== Data for the task

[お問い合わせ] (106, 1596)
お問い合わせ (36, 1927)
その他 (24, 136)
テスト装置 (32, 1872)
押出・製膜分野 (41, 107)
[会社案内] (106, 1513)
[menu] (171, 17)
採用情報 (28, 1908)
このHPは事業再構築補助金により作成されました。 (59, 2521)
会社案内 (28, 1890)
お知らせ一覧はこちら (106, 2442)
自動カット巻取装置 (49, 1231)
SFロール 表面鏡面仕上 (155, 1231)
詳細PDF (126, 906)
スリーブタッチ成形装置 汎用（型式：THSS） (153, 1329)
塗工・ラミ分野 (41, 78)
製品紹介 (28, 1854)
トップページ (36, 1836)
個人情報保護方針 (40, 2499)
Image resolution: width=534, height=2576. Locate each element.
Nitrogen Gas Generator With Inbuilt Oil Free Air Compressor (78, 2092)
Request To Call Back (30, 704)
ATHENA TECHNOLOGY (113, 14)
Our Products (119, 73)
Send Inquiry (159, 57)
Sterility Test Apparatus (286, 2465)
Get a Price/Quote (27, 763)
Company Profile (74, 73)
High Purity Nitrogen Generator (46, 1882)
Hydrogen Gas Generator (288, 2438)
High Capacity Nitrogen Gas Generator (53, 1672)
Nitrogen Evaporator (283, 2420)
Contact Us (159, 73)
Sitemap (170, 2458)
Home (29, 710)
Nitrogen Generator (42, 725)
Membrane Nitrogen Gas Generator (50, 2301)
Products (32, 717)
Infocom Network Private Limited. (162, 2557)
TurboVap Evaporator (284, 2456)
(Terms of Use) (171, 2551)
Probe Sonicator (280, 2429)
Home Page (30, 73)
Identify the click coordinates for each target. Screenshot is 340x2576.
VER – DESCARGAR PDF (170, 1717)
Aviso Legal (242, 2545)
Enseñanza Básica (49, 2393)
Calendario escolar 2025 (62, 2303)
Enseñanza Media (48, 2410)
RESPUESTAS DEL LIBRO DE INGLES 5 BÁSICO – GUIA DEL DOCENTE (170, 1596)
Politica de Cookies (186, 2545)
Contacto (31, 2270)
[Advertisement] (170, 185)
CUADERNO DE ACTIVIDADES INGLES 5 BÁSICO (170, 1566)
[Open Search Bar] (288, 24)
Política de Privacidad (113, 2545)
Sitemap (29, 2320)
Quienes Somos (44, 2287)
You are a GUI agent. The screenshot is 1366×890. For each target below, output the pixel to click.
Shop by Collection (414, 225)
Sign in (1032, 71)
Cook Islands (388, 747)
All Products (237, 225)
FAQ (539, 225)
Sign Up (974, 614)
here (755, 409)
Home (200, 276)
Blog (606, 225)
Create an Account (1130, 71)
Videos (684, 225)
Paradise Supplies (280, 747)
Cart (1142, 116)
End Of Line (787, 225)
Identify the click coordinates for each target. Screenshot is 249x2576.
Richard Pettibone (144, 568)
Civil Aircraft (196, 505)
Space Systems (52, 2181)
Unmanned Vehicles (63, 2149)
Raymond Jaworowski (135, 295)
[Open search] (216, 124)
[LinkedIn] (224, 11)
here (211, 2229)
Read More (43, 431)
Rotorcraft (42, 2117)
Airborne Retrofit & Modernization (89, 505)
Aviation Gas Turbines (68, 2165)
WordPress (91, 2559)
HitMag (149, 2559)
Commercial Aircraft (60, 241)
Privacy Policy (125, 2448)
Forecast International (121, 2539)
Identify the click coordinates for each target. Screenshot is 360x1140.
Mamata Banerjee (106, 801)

====

Action item: Please repeat the material in full, keeping it exact.

Problem solution:
[お問い合わせ] (106, 1596)
お問い合わせ (36, 1927)
その他 (24, 136)
テスト装置 (32, 1872)
押出・製膜分野 (41, 107)
[会社案内] (106, 1513)
[menu] (171, 17)
採用情報 (28, 1908)
このHPは事業再構築補助金により作成されました。 (59, 2521)
会社案内 (28, 1890)
お知らせ一覧はこちら (106, 2442)
自動カット巻取装置 (49, 1231)
SFロール 表面鏡面仕上 (155, 1231)
詳細PDF (126, 906)
スリーブタッチ成形装置 汎用（型式：THSS） (153, 1329)
塗工・ラミ分野 (41, 78)
製品紹介 (28, 1854)
トップページ (36, 1836)
個人情報保護方針 (40, 2499)
Image resolution: width=534, height=2576. Locate each element.
Nitrogen Gas Generator With Inbuilt Oil Free Air Compressor (78, 2092)
Request To Call Back (30, 704)
ATHENA TECHNOLOGY (113, 14)
Our Products (119, 73)
Send Inquiry (159, 57)
Sterility Test Apparatus (286, 2465)
Get a Price/Quote (27, 763)
Company Profile (74, 73)
High Purity Nitrogen Generator (46, 1882)
Hydrogen Gas Generator (288, 2438)
High Capacity Nitrogen Gas Generator (53, 1672)
Nitrogen Evaporator (283, 2420)
Contact Us (159, 73)
Sitemap (170, 2458)
Home (29, 710)
Nitrogen Generator (42, 725)
Membrane Nitrogen Gas Generator (50, 2301)
Products (32, 717)
Infocom Network Private Limited. (162, 2557)
TurboVap Evaporator (284, 2456)
(Terms of Use) (171, 2551)
Probe Sonicator (280, 2429)
Home Page (30, 73)
Identify the click coordinates for each target. Screenshot is 340x2576.
VER – DESCARGAR PDF (170, 1717)
Aviso Legal (242, 2545)
Enseñanza Básica (49, 2393)
Calendario escolar 2025 (62, 2303)
Enseñanza Media (48, 2410)
RESPUESTAS DEL LIBRO DE INGLES 5 BÁSICO – GUIA DEL DOCENTE (170, 1596)
Politica de Cookies (186, 2545)
Contacto (31, 2270)
[Advertisement] (170, 185)
CUADERNO DE ACTIVIDADES INGLES 5 BÁSICO (170, 1566)
[Open Search Bar] (288, 24)
Política de Privacidad (113, 2545)
Sitemap (29, 2320)
Quienes Somos (44, 2287)
You are a GUI agent. The screenshot is 1366×890. For each target below, output the pixel to click.
Shop by Collection (414, 225)
Sign in (1032, 71)
Cook Islands (388, 747)
All Products (237, 225)
FAQ (539, 225)
Sign Up (974, 614)
here (755, 409)
Home (200, 276)
Blog (606, 225)
Create an Account (1130, 71)
Videos (684, 225)
Paradise Supplies (280, 747)
Cart (1142, 116)
End Of Line (787, 225)
Identify the click coordinates for each target. Screenshot is 249x2576.
Richard Pettibone (144, 568)
Civil Aircraft (196, 505)
Space Systems (52, 2181)
Unmanned Vehicles (63, 2149)
Raymond Jaworowski (135, 295)
[Open search] (216, 124)
[LinkedIn] (224, 11)
here (211, 2229)
Read More (43, 431)
Rotorcraft (42, 2117)
Airborne Retrofit & Modernization (89, 505)
Aviation Gas Turbines (68, 2165)
WordPress (91, 2559)
HitMag (149, 2559)
Commercial Aircraft (60, 241)
Privacy Policy (125, 2448)
Forecast International (121, 2539)
Identify the click coordinates for each target. Screenshot is 360x1140.
Mamata Banerjee (106, 801)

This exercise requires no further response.